CARLSBAD, Calif. Crime labs, drug companies and academic researchers store blood, urine, cheek cells and hair as if they were gold. And in a way, they are.
A method with potential to be a billion-dollar business beginning with a streamlined storage of DNA of human body samples is being developed by the new Carlsbad company GenVault. Its process has attracted the interest of federal health officials.
From each body sample researchers can extract the genetic material that is a unique identifier and a map to the makeup of an individual human being. It's one of the keys to developing a drug. The same information can also be used to link someone to a crime.
For years, the storage method of choice for DNA has been deep freezers, which are space and energy hogs. Blood specimens have also been stored for years on Guthrie Cards or FTA paper, both chemically treated materials that preserve the genetic properties of cells for years.
But whether in freezers or on Guthrie Cards, retrieving these samples and preparing them to remove the DNA can be cumbersome and time consuming.
GenVault, a private startup company, is offering researchers another option: dry storage with an automated retrieval system.
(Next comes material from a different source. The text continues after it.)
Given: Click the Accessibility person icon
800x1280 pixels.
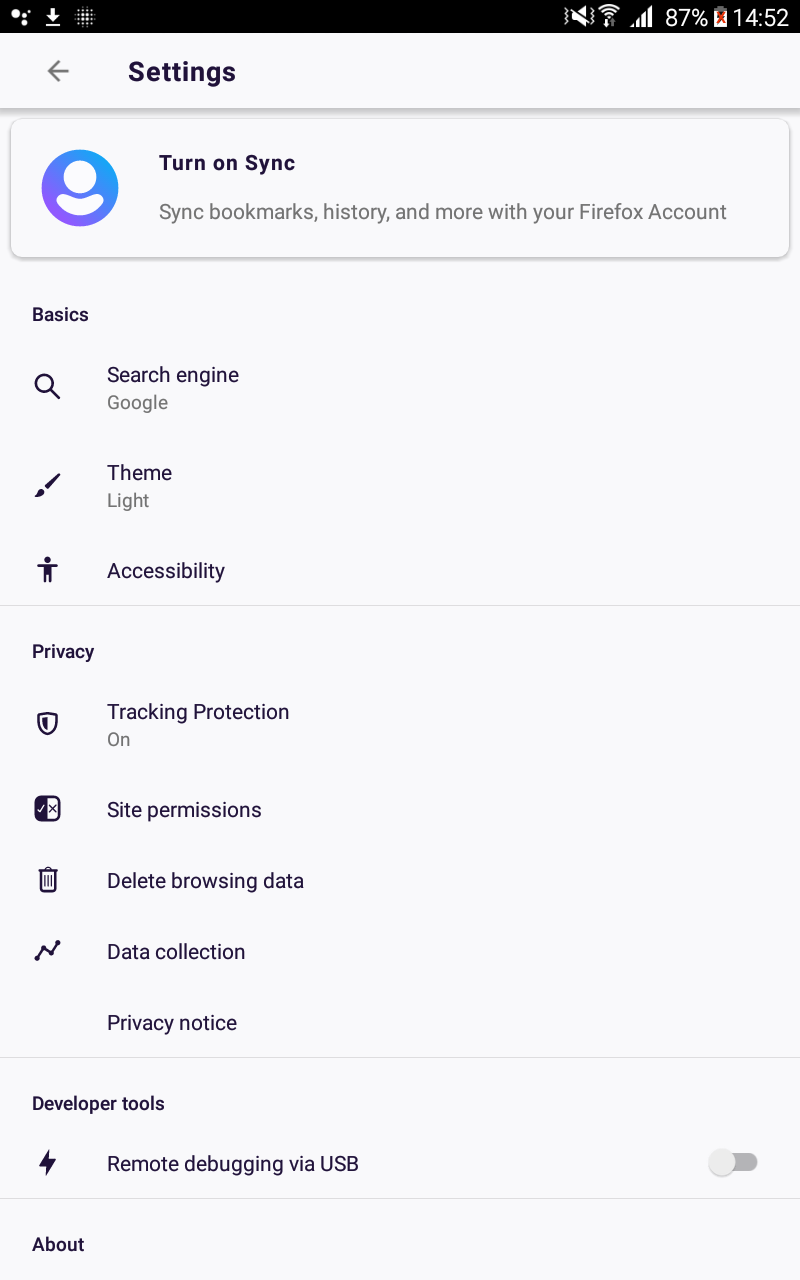Looking at the screenshot, I should coord(47,569).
It's a technique that has attracted the interest of the Centers for Disease Control and Prevention, which is testing GenVault's technology for use in an annual national health survey.
"Think of these biological samples as a steak," said Michael Hogan, GenVault's chief science officer. "You can freeze a steak or turn it into jerky. They both might not be something you'd want to put on the grill, but they're still steak. That's what we are doing, but in a more skillful way."
GenVault, started with $10 million in venture capital from Domain Associates, is using the older science of Guthrie Cards, mixing it with a little modern chemistry and cutting-edge robotics. The result is a reduced-size, increased-speed storage and retrieval system that the company's founders
say can protect the integrity of biological samples for more than a decade.
The company's proprietary robotics system drops a small amount of the biological sample, such as blood, into one of 384 tiny wells in a hand-size plastic plate. The DNA in the sample is absorbed by FTA paper, a patented chemically treated paper lining the bottom of the well.
The paper deactivates other biological properties of the sample, including any that would be considered biohazards, said Mitch Eggers, GenVault's chief executive.